Dans un couple à deux revenus, les deux contribuent au paiement de l'hypothèque. Si l'un décède, l'autre reste seul avec la dette. Il est donc logique de couvrir les deux conjoints, quitte à répartir le montant selon la part de revenu de chacun.
Que devient l'assurance conjointe en cas de séparation ?
Une police conjointe doit habituellement être scindée ou résiliée à la rupture. Certains assureurs permettent de la transformer en contrats individuels, mais souvent seulement sous un certain âge et dans un délai court. Avec deux polices individuelles, chacun garde simplement la sienne.
Qui touche l'indemnité avec une police individuelle ?

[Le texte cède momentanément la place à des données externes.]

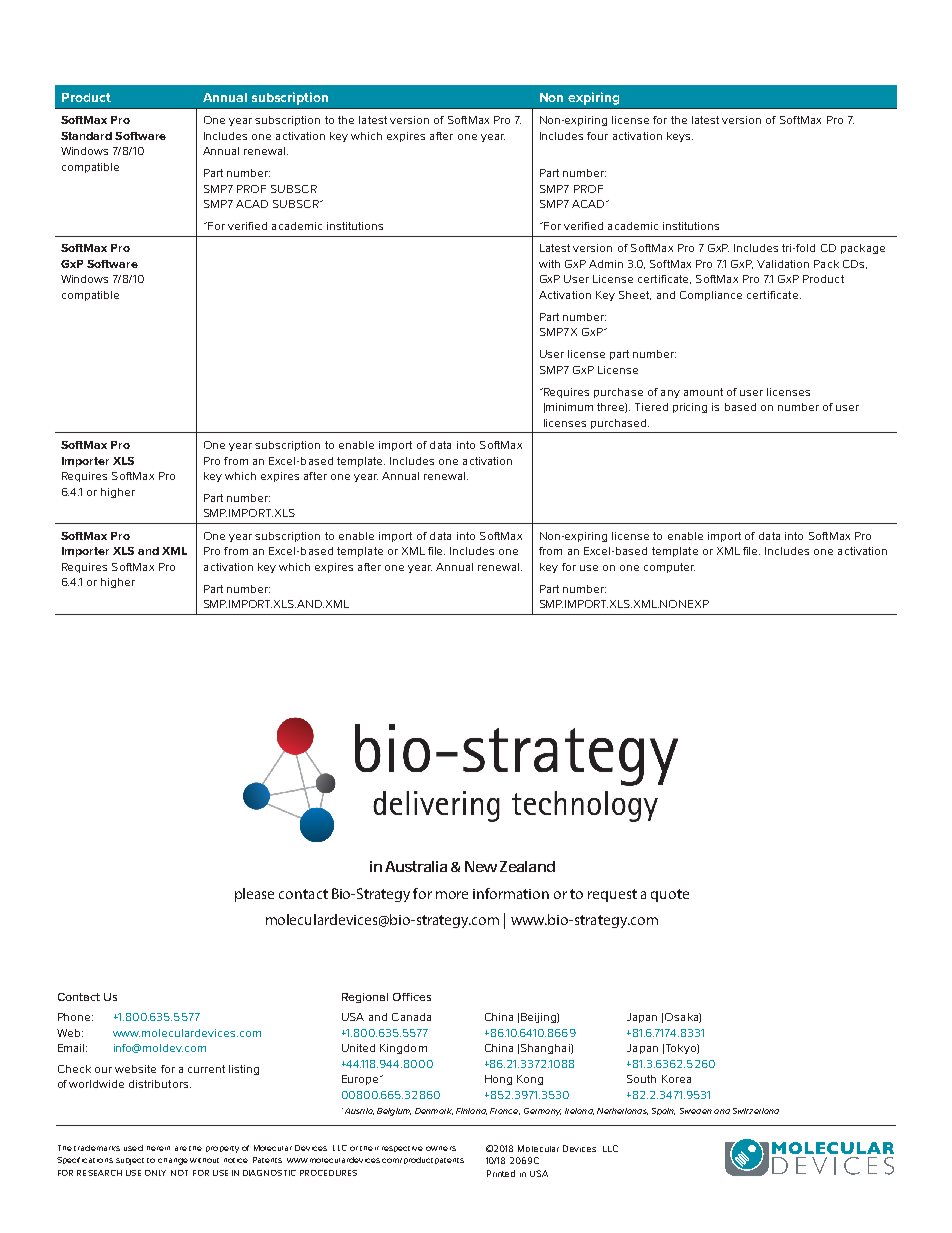 The width and height of the page is (952, 1233). What do you see at coordinates (412, 997) in the page?
I see `Offices` at bounding box center [412, 997].
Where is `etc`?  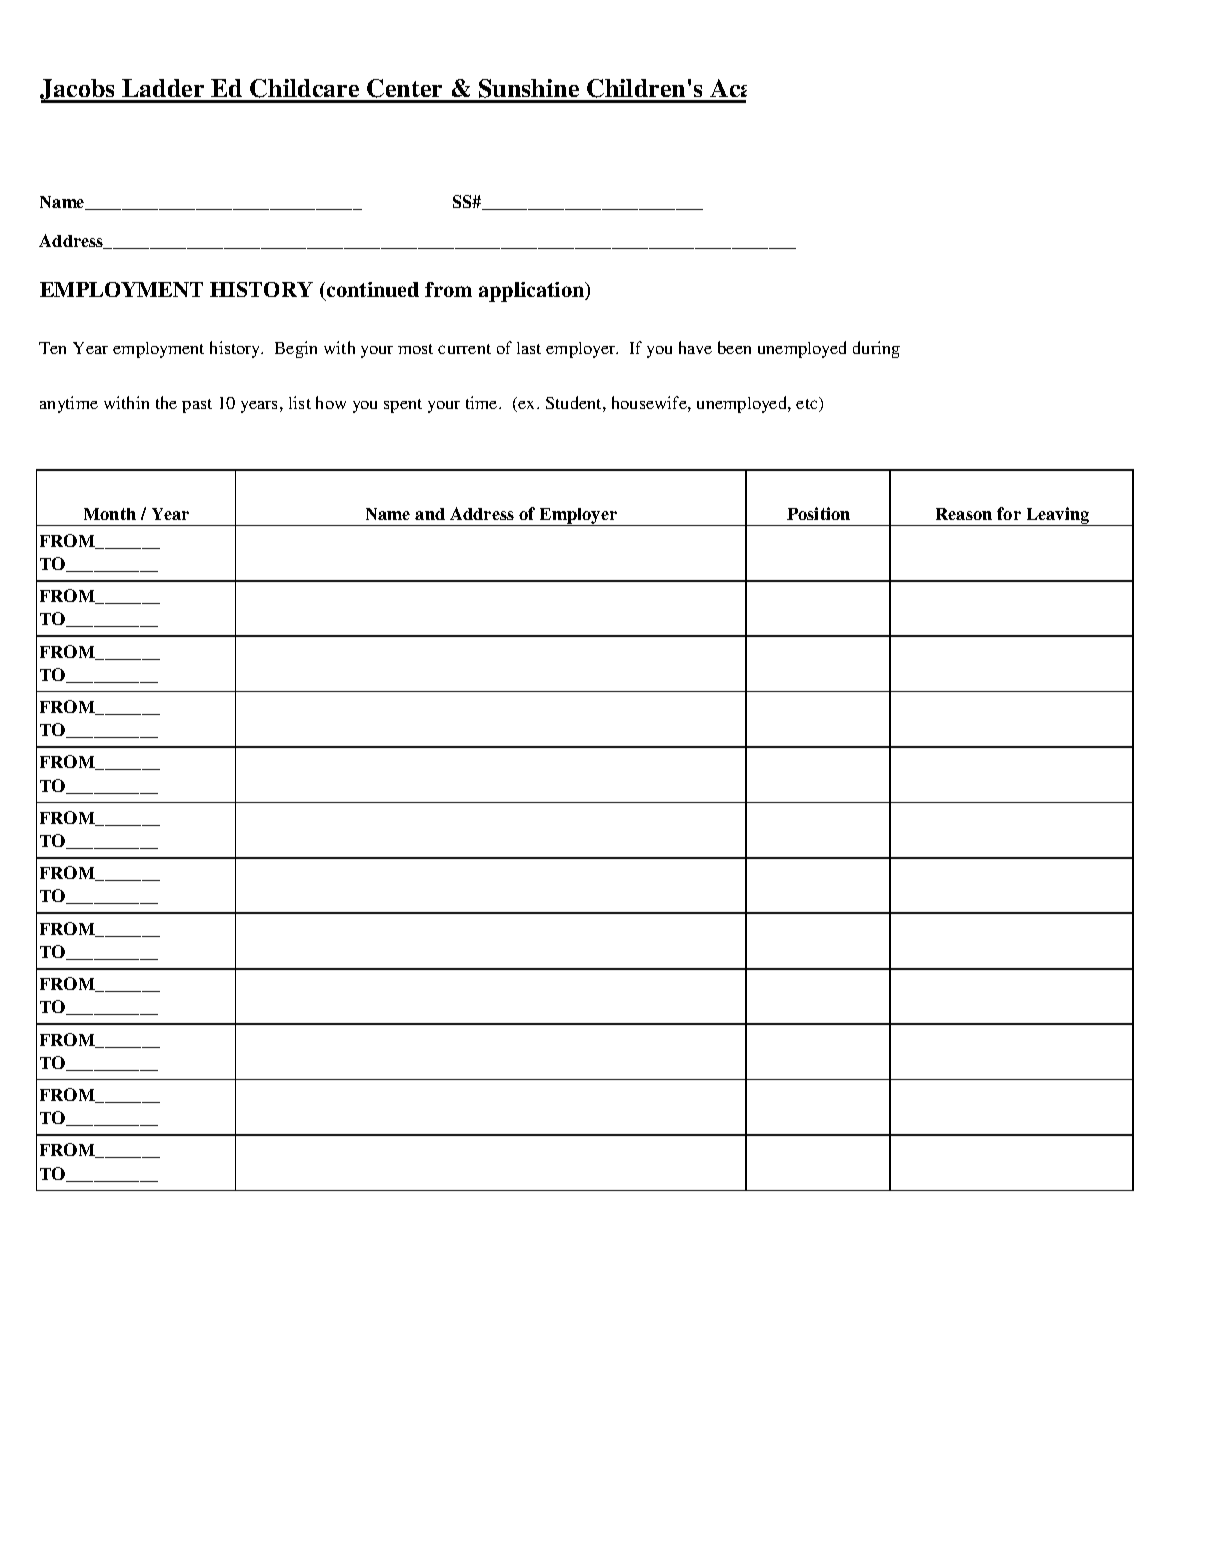
etc is located at coordinates (808, 404).
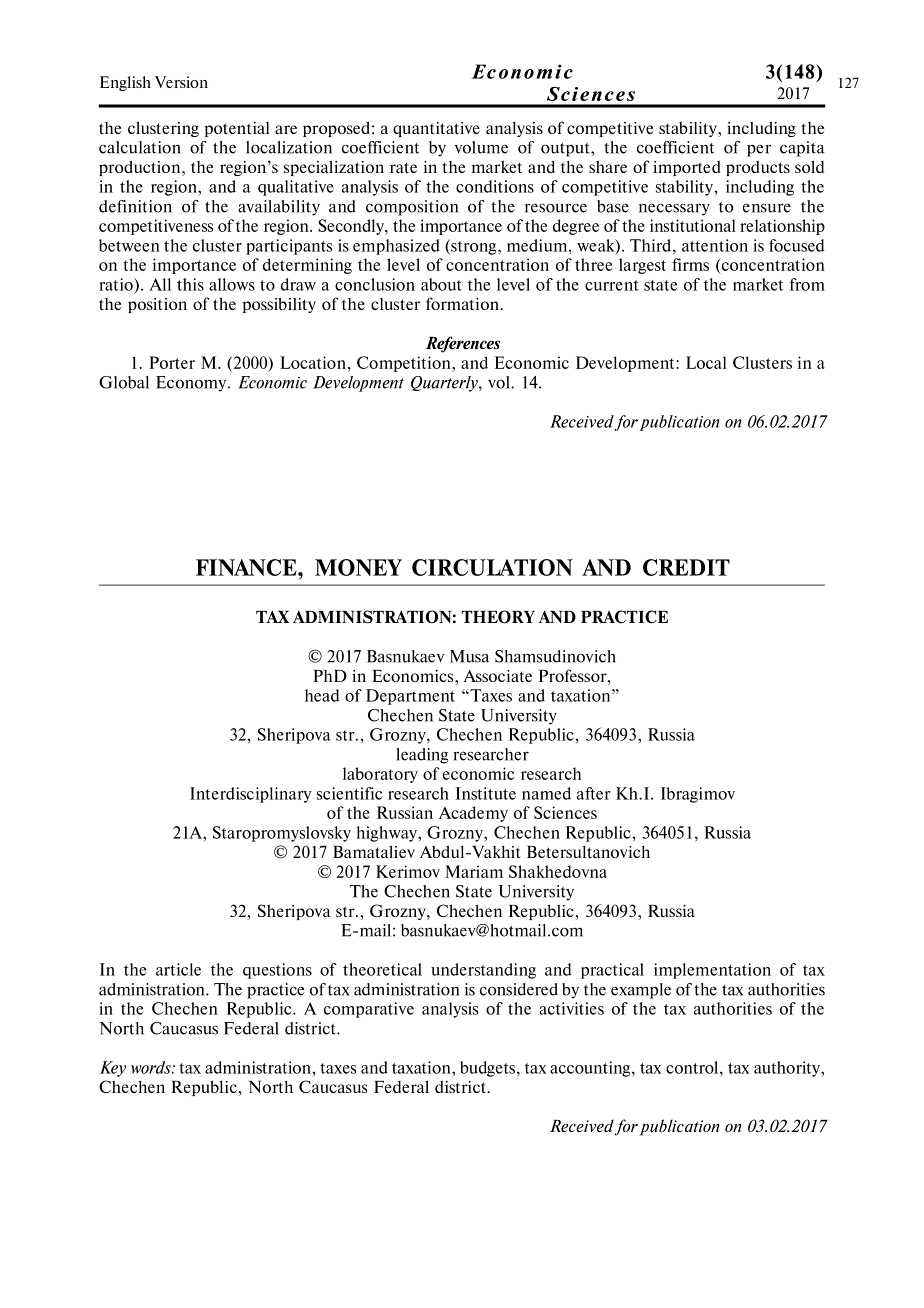 Image resolution: width=924 pixels, height=1308 pixels. Describe the element at coordinates (807, 284) in the page. I see `from` at that location.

Le capital est versé directement au bénéficiaire que vous avez désigné, le plus souvent votre conjoint. C'est lui qui décide ensuite de rembourser l'hypothèque ou d'utiliser les fonds autrement — contrairement à l'assurance de prêt bancaire, où la banque encaisse l'indemnité.
Quel montant assurer pour un couple ?
On part généralement du solde de l'hypothèque comme base, auquel on peut ajouter les autres dettes communes et les besoins du ménage. Un calculateur donne un premier repère, à valider ensuite avec un représentant certifié AMF selon votre situation.